─── Records provided

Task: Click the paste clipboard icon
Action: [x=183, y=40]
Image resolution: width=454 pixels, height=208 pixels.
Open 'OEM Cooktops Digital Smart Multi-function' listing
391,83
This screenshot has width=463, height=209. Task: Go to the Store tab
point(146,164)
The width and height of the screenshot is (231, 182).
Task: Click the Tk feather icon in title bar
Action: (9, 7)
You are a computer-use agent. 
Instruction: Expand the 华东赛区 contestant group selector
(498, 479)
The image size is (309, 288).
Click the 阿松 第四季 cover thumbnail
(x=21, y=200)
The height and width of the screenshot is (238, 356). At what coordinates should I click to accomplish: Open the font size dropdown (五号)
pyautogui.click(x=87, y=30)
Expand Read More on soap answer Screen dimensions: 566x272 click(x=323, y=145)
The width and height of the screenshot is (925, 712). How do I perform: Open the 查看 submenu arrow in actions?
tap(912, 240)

──────
─── Records provided

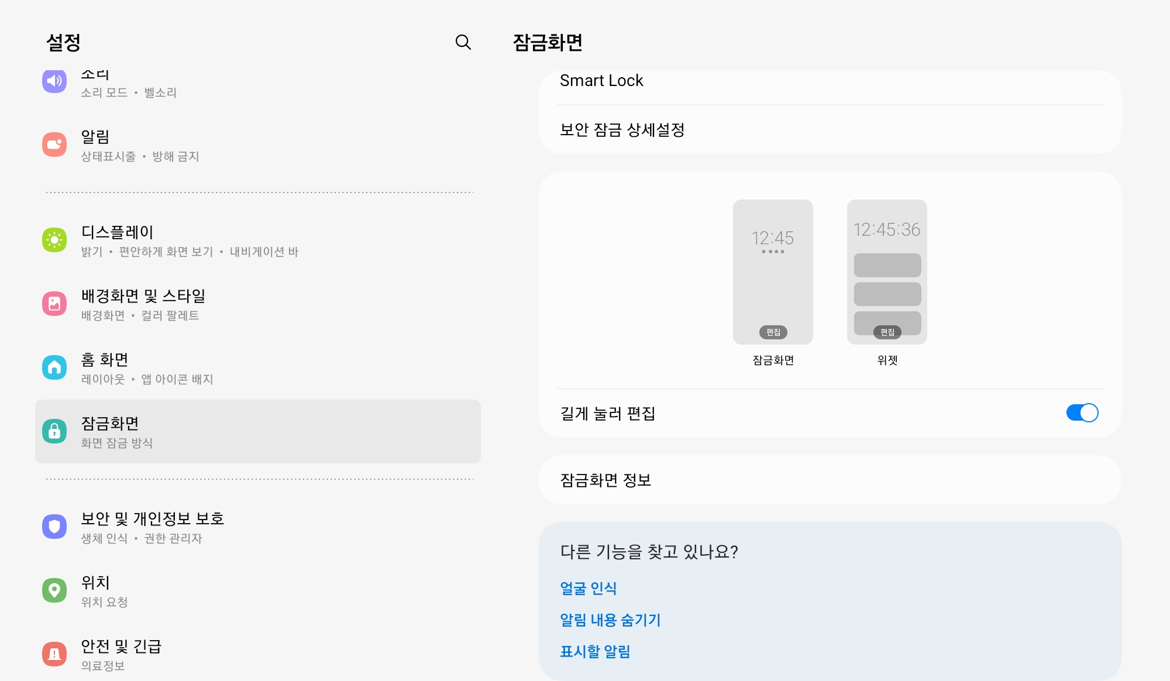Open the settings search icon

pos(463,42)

──────
─── Records provided

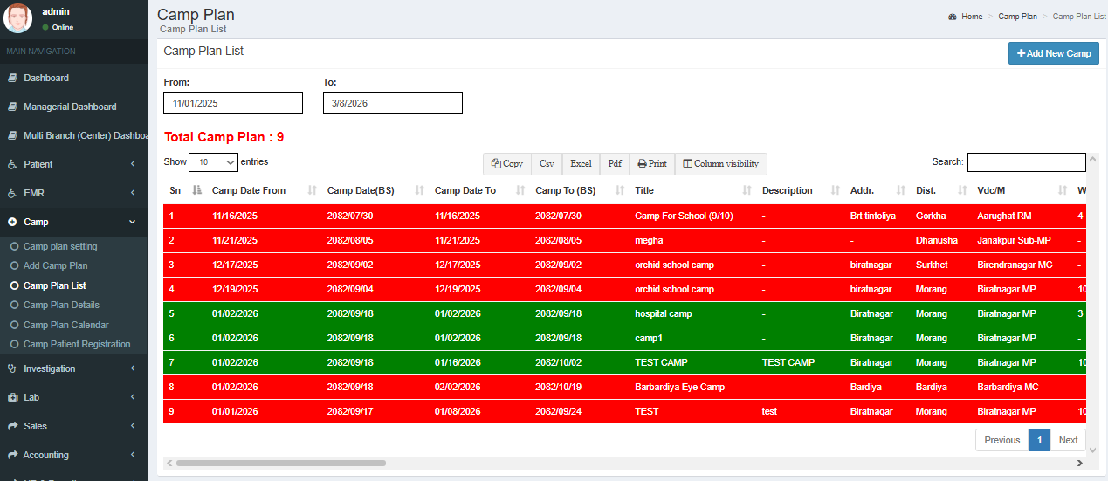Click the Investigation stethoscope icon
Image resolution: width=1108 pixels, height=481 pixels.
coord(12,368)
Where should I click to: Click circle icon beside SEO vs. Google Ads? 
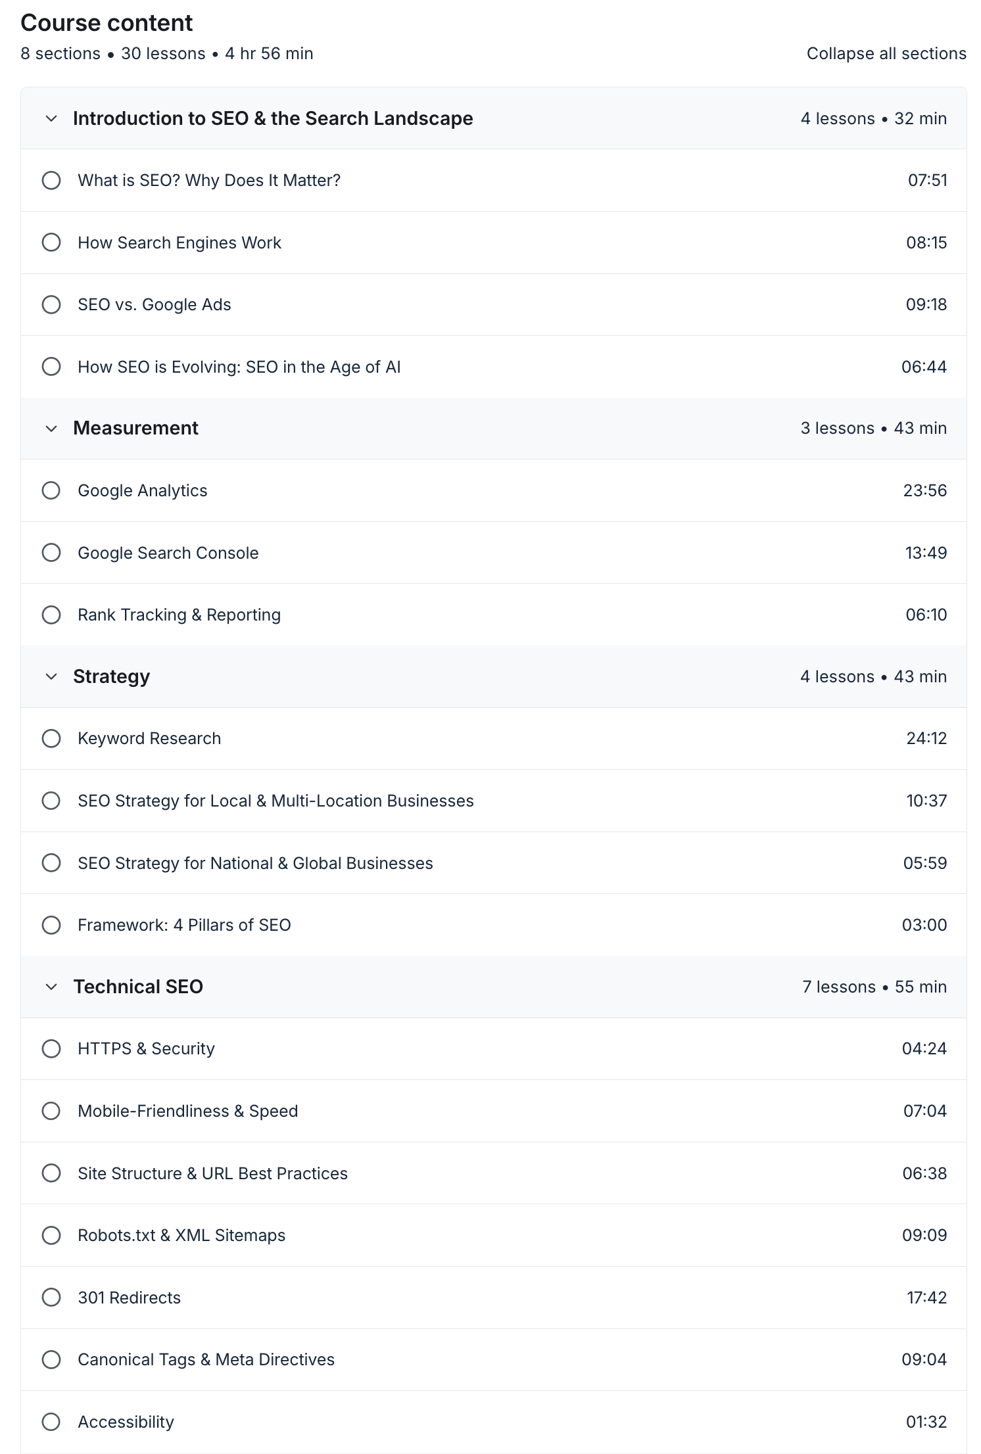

──────

▶ [Task requirements] Repeat exactly the lines of the listing above, from the one with "The image size is (309, 288)." down to the one with "Expand Read More"; both of those lines belong in the range.

▶ [Solved exercise]
The image size is (309, 288).
Click the 阿松 第四季 cover thumbnail
(x=21, y=200)
The height and width of the screenshot is (238, 356). At what coordinates should I click to accomplish: Open the font size dropdown (五号)
pyautogui.click(x=87, y=30)
Expand Read More on soap answer Screen dimensions: 566x272 click(x=323, y=145)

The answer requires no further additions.